Ad organizzarla Fiab, Forum Ferrara Partecipata, Caldirolo Libera e Via Copparo Sicura. Circa una cinquantina i partecipanti in sella alle biciclette per «rompere il silenzio sui ritardi del Piano della Mobilità Sostenibile».

Il gruppo è partito dal Torrione di Porta Mare per affrontare un percorso simbolico attraverso alcune delle arterie più sollecitate e pericolose del quadrante est della città.

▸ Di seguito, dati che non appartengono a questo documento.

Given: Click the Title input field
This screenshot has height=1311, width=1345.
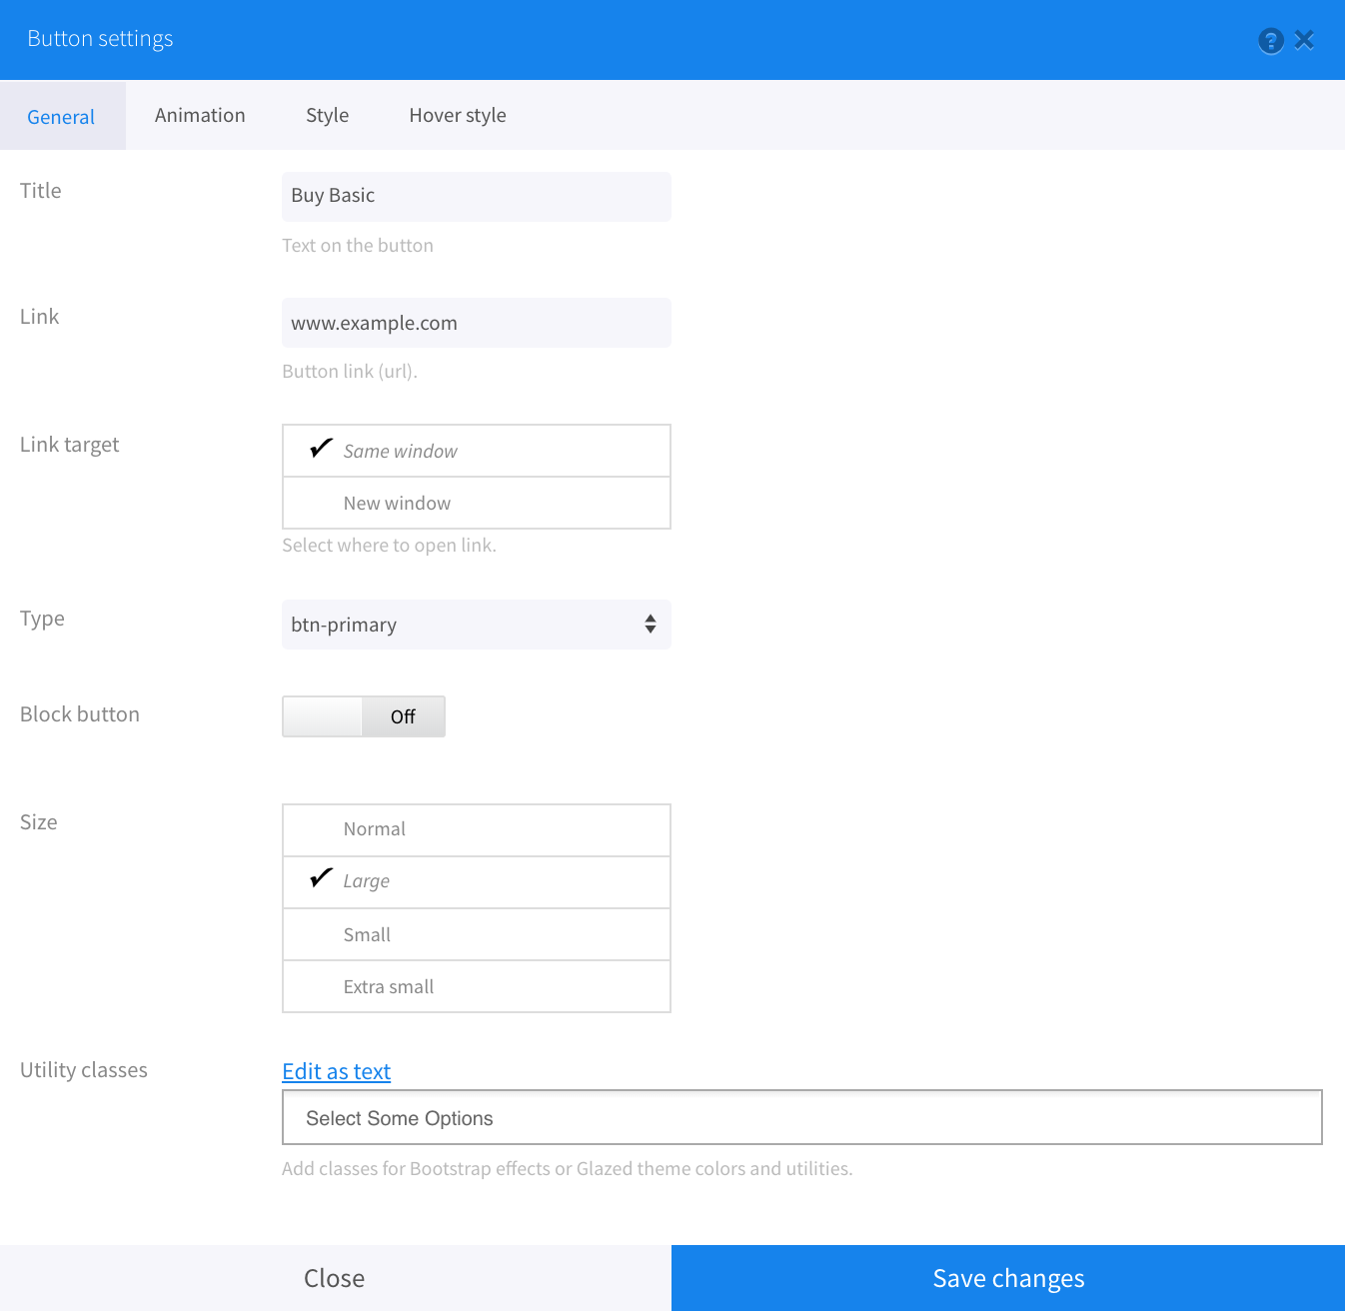Looking at the screenshot, I should pyautogui.click(x=476, y=196).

I manifestanti hanno sfilato lungo via Caldirolo, via Pomposa, via della Pioppa e via Copparo.

«Sono tratti stradali – hanno spiegato – caratterizzati da volumi di traffico elevati e velocità spesso superiori ai limiti consentiti, dove l’assenza di infrastrutture dedicate costringe ciclisti e pedoni a una convivenza rischiosa con i mezzi a motore».

Grazie alla scorta della Polizia Locale, la carovana ha potuto percorrere in sicurezza strade che, nella quotidianità, vengono evitate dalla maggior parte dei cittadini a piedi o in bicicletta.

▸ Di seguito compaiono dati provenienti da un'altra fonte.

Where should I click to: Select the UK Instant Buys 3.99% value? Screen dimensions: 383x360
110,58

«Oggi abbiamo pedalato insieme in luoghi che solo pochi arditi hanno il coraggio di affrontare per andare al lavoro o a scuola» hanno dichiarato gli organizzatori. «Una città che punta alla sostenibilità non può permettersi strade precluse a chi sceglie la mobilità leggera per mancanza di protezione».

Al centro della protesta c’è il forte sollecito per l’applicazione del Piano Urbano della Mobilità Sostenibile (Pums). Le associazioni denunciano ritardi cronici nella messa in sicurezza dei punti critici e chiedono: interventi infrastrutturali immediati con creazione di corsie protette e attraversamenti sicuri; moderazione della velocità attraverso l’applicazione di misure di traffic calming nelle zone ad alta densità abitativa; visione d’insieme data da una pianificazione che non lasci isolati i quartieri periferici ma li connetta al centro in modo fluido e protetto.

«La manifestazione di oggi rappresenta solo una tappa di una mobilitazione più ampia», hanno promesso gli organizzatori, annunciando che altre vie e quartieri di Ferrara, che presentano evidenti criticità strutturali, saranno oggetto di prossime biciclettate di sensibilizzazione.